As for one that's being removed and replaced (though not in that order), I am still recieving viewers from green-flag Libya, as I have steadily (if slowly - they're not Internet addicts there) for all but a few brief disruption, for this whole war. This despite persistent claims they've all been blocked to avoid dangerous ideas of freedom spreading. Bullshit! That's backwards! Anyway, the flag counter still has one more green flag, making 38 to date.

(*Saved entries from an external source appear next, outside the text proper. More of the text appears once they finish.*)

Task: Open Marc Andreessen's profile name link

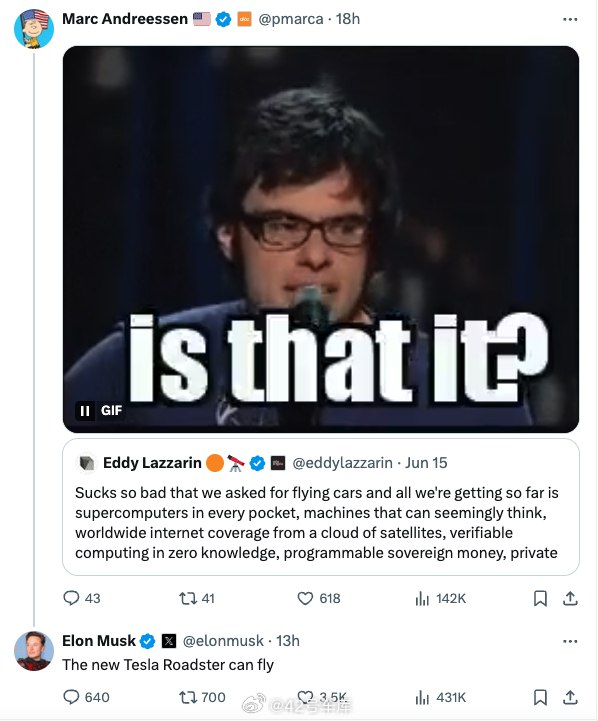Action: tap(125, 19)
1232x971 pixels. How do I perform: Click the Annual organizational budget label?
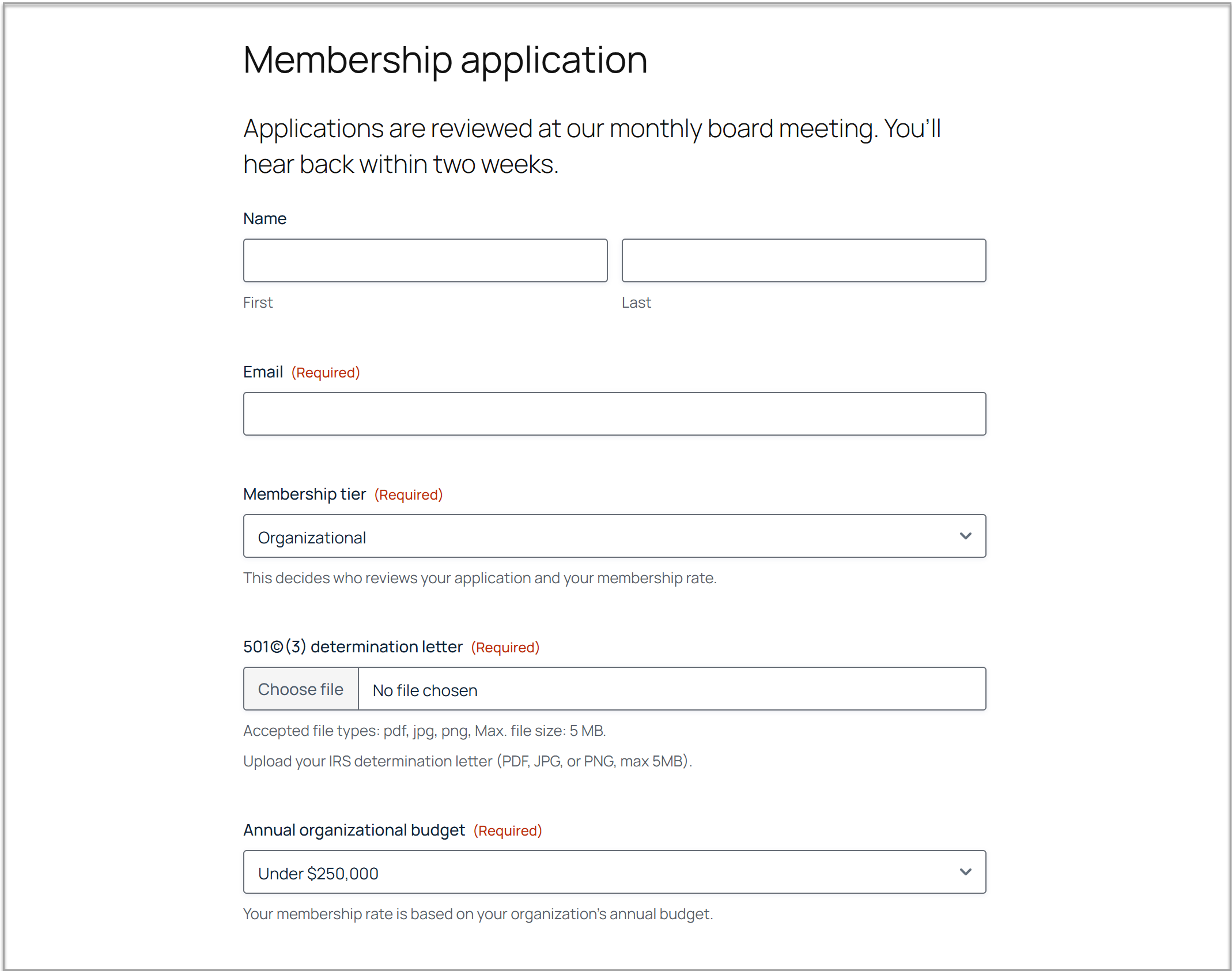coord(354,830)
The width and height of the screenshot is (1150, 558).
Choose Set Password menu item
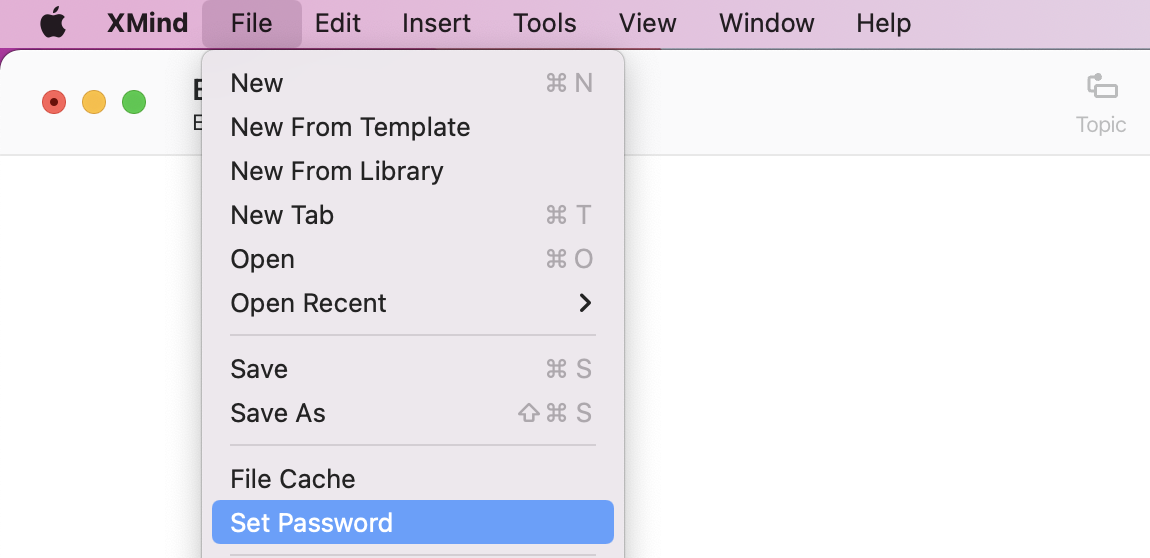pos(413,522)
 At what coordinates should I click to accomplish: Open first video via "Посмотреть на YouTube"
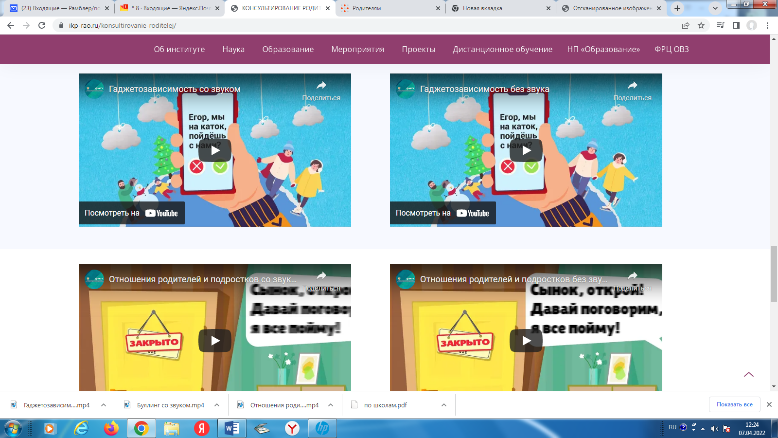click(132, 213)
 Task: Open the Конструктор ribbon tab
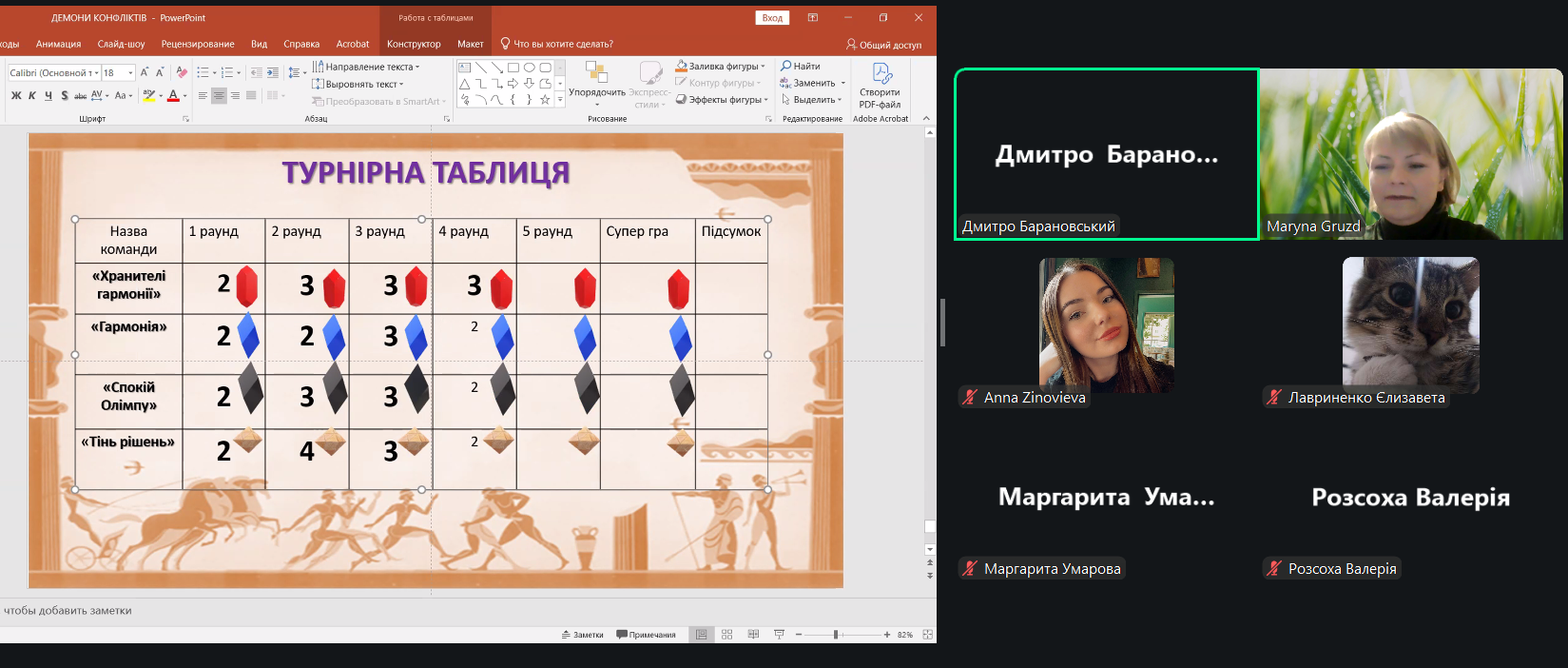[x=414, y=44]
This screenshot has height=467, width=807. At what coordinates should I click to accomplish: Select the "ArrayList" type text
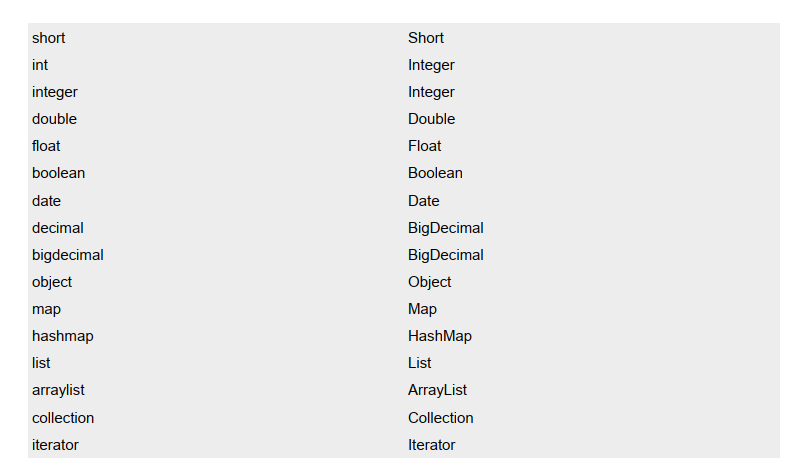438,390
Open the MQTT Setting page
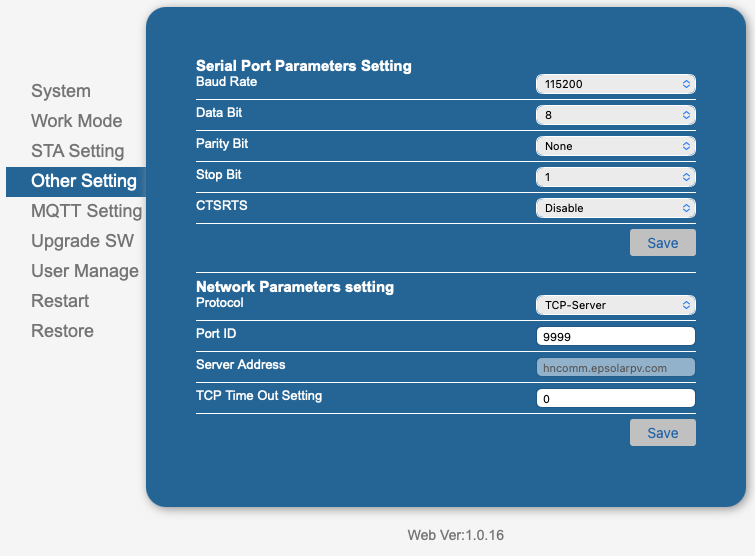The image size is (755, 556). pos(87,211)
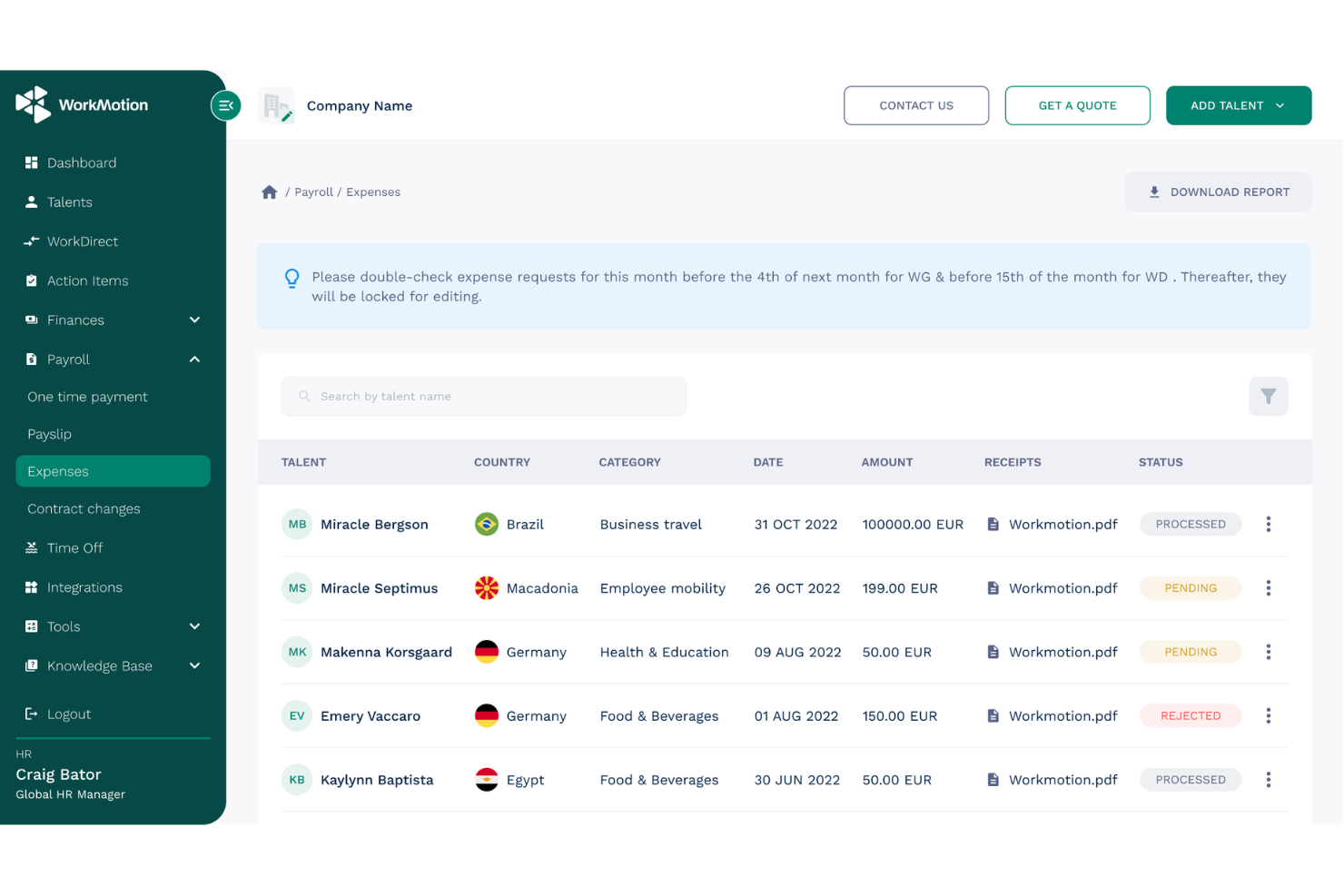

Any day I expect it to change (a crash of Flag Counter the other day - just as embassies were changing their flags all over, might have been by clever hackers who tried to do it here - it was rebuffed, but some views went uncounted in the interim).
Anyway, I hope to see the green keep on rolling as long as flag counter keeps it, but I welcome future Libyan viewers of all stripes, even black and red. If civil society is to "finally" take hold there, this will require some serious reckoning and soul-searching by the people of Libya.
Also, I plan to re-name the site The Libyan Civil War: Looking Back in Shame, once I feel we are looking back. But I fear the civil war will continue for quite a while.
To add: I don't encourage continued fighting - I think if the Jamahiriya has mass appeal, it needs to sit tight until the new government's in place, then in a Libyan autumn of mass voice-raising - peaceful - demand at least a serious compromise in repayment for the immense trickery and suffering you were put through. It's worth a try, anyway, as opposed to just splashing all your blood against this war machine.
Here is the map of world viewers. I did a running one for the Lockerbie Divide, but never put one up here. Now as I await the changing of the flag on my counter, I'll show where it stands: 46 now from the Libyan Arab Jamahiriya and counting!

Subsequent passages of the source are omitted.